- **Source text**
++++
Don’t Spring So Quickly

Photos by Michael Piazza / Styled by Catrine Kelty

This all started with a large case of FOMO. As a teenager beginning to explore the larger food and restaurant world, I quickly latched on to the concept of terroir. A French term most commonly associated with wine, terroir explains how a region’s natural growing environment (soil type, climate, elevation, farming practices, varietal selection) informs the flavor of the final product produced. In essence, it means taste of place.

The more I studied, the more I saw how regionality and intense focus on local food traditions shaped cuisines around the world. Specific cheeses, charcuterie, vinegars or ferments varied from small mountain valley to seaside village based on what could grow there and why. But also, who lived there, who moved there and where they came from. The more I learned, the more I wondered why my home region, New England, felt like it lacked any true terroir.

Originally intending to go to culinary school after college and then disappear into mountain villages in the northeast of Italy to immerse myself in that region’s cuisine, I found myself pursuing a degree in Early American history at Holy Cross. At the same time, I was cooking in restaurants in my free time, reading every cookbook I could get my hands on and visiting local farmers markets in season.

At Central Massachusetts farmers markets, I was confused by what produce was available in the spring and early summer and what was not, and how many restaurants’ menus, even those claiming to cook seasonally and locally, didn’t reflect what the farmers were bringing to market. Why, in early April, could I go to a restaurant and eat a dish of asparagus, wild ramps, fava beans and sugar snap peas all on the same plate, but at the local market farmers only had greenhouse-grown lettuce, storage root vegetables and some potted herbs for sale?
++++
- **Provided material**
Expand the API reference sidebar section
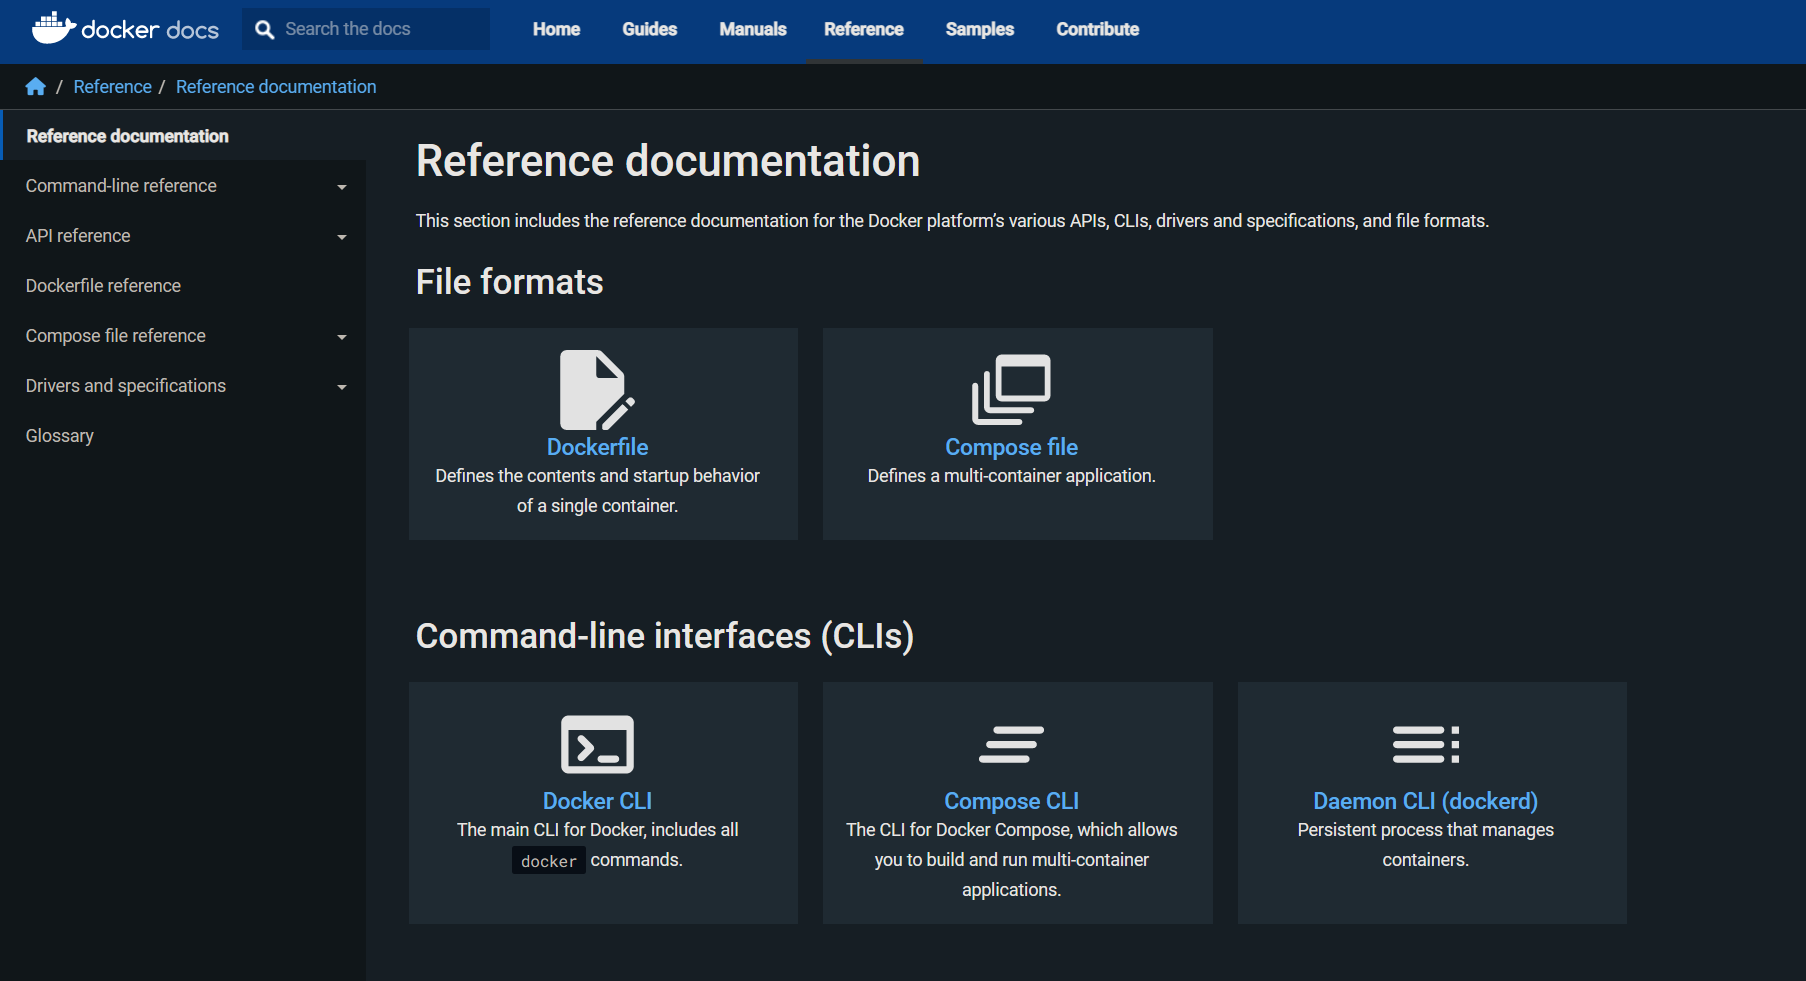1806x981 pixels. click(x=341, y=237)

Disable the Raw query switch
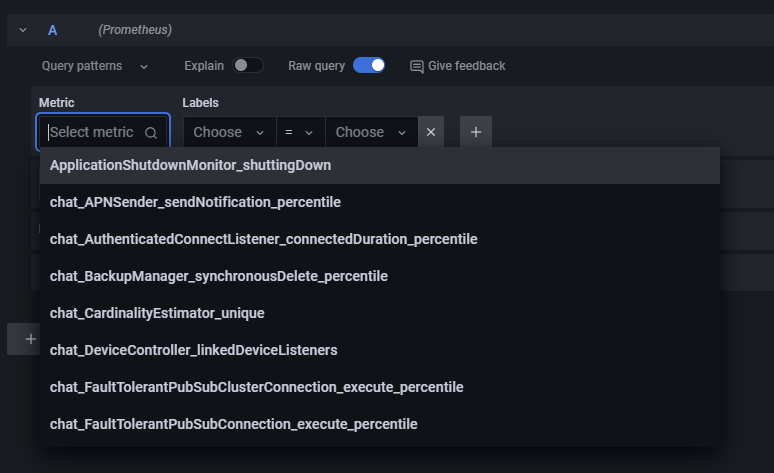click(x=369, y=66)
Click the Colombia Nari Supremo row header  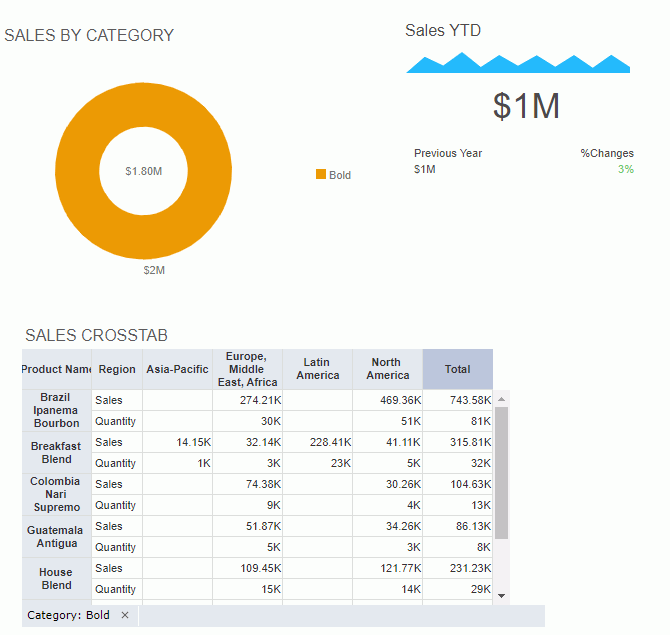(57, 494)
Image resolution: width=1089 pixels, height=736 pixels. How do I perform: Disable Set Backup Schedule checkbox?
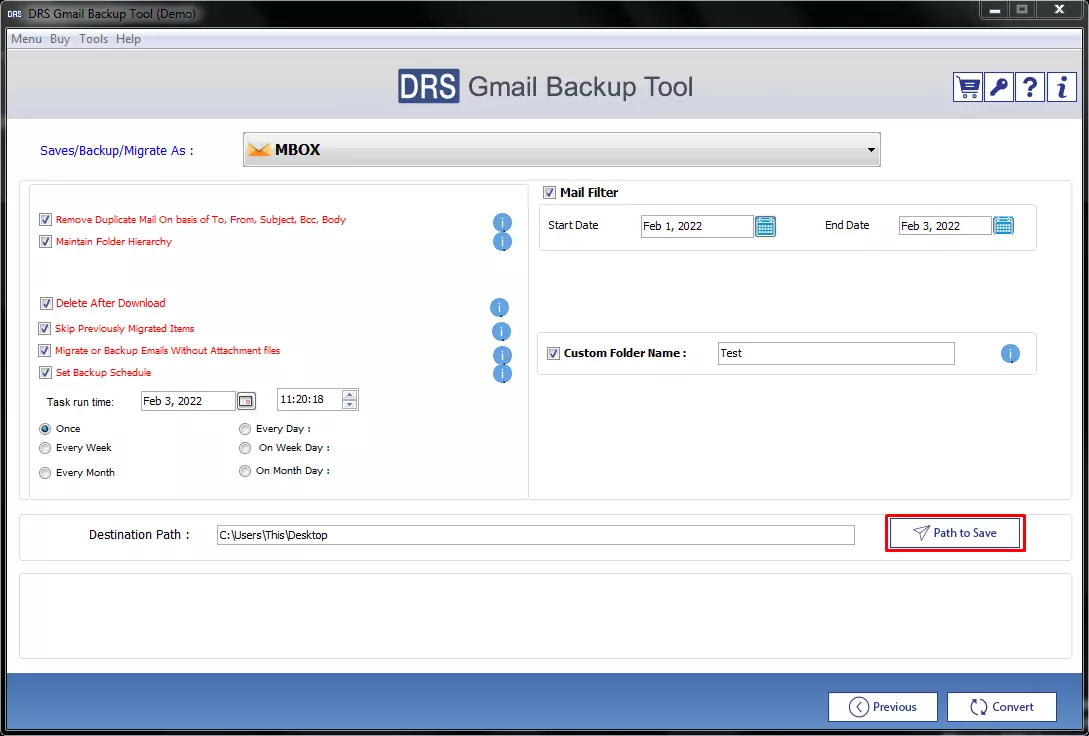[x=45, y=373]
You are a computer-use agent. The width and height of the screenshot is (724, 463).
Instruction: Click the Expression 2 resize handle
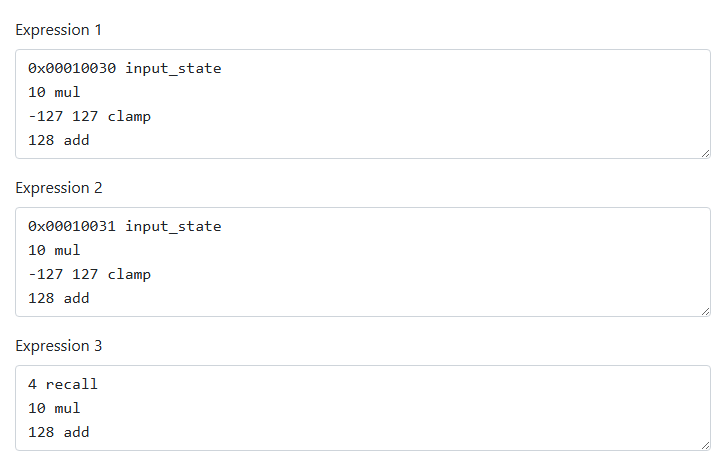705,311
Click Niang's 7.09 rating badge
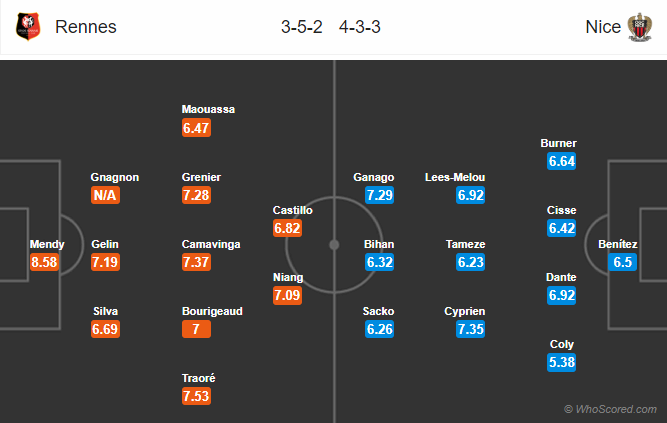Image resolution: width=667 pixels, height=423 pixels. pos(288,295)
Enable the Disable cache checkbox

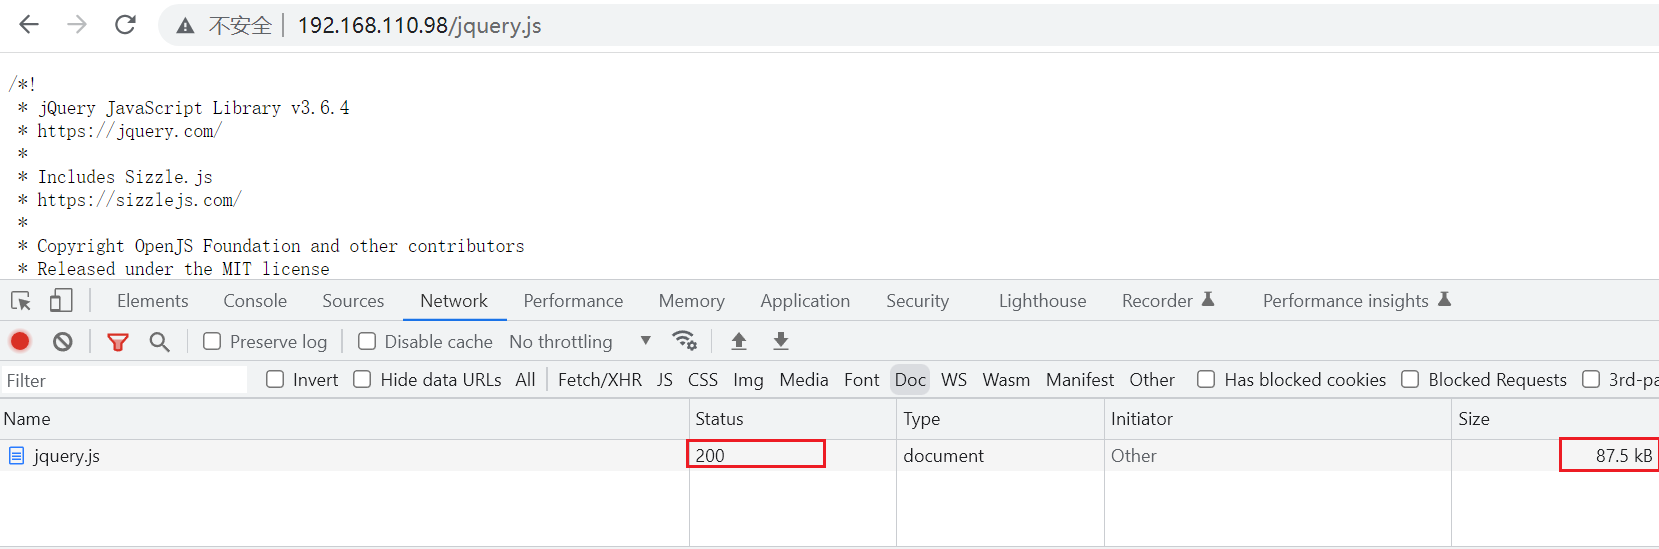367,342
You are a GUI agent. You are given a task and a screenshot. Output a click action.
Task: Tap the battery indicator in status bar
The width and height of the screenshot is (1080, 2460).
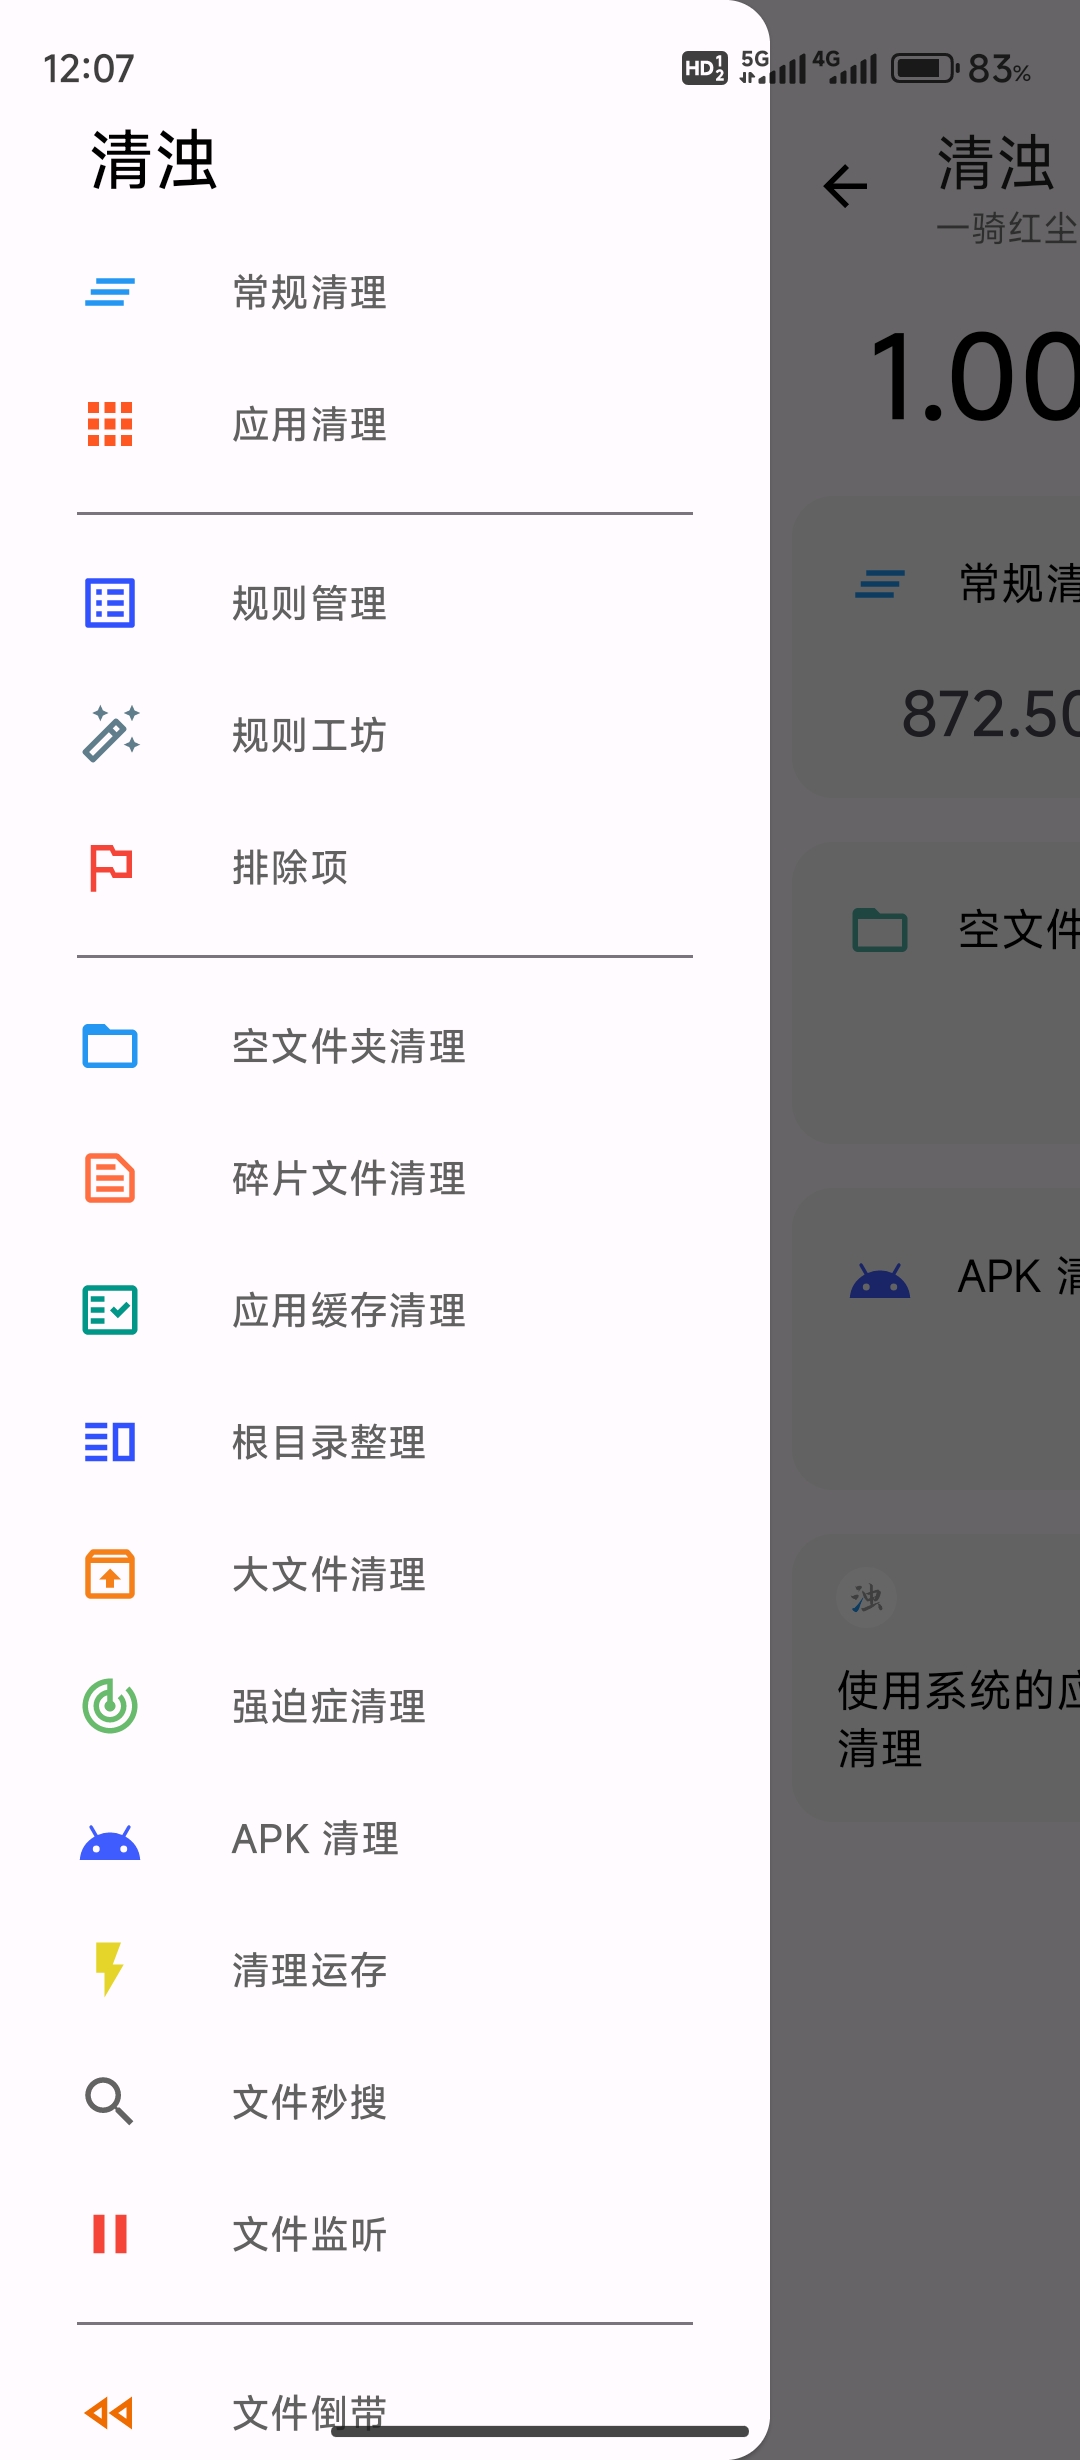[923, 69]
++++
- **Task goal**
Carry on the essay about seasonal eating and terroir in New England, starting after its final sentence. The items are separate material and have nothing to do with the essay on New England terroir.

- **Response to this exercise**
It was through this experience that I finally stumbled on the answer to my question of why the New England food I’d grown up with felt less personal, less romantic—and, honestly, less delicious—than the traditional dishes I read about in cookbooks from around the world. To truly understand where New England has lost its way, one must first look at our region’s, if not our nation’s, foodways.

Foodways are the eating habits and culinary practices of a people, region or historical period, encompassing the social, religious, economic and cultural factors that, in the short term and the long, sculpt a community’s food. How that food is grown—how it is harvested, prepared, preserved, distributed and consumed— are all parts of a community’s foodways.

Foodways connect us to our history, to the climate and geography of our region, and also to what makes our region unique. Every food product, heirloom seed varietal, heritage breed of animal or regionally specific recipe came about because of a community’s foodways, and New England is no different. But unlike other areas of the world with strong regional cuisines, we decided in the Victorian era to enter into a food myth of our own creation from which we still struggle to remove ourselves.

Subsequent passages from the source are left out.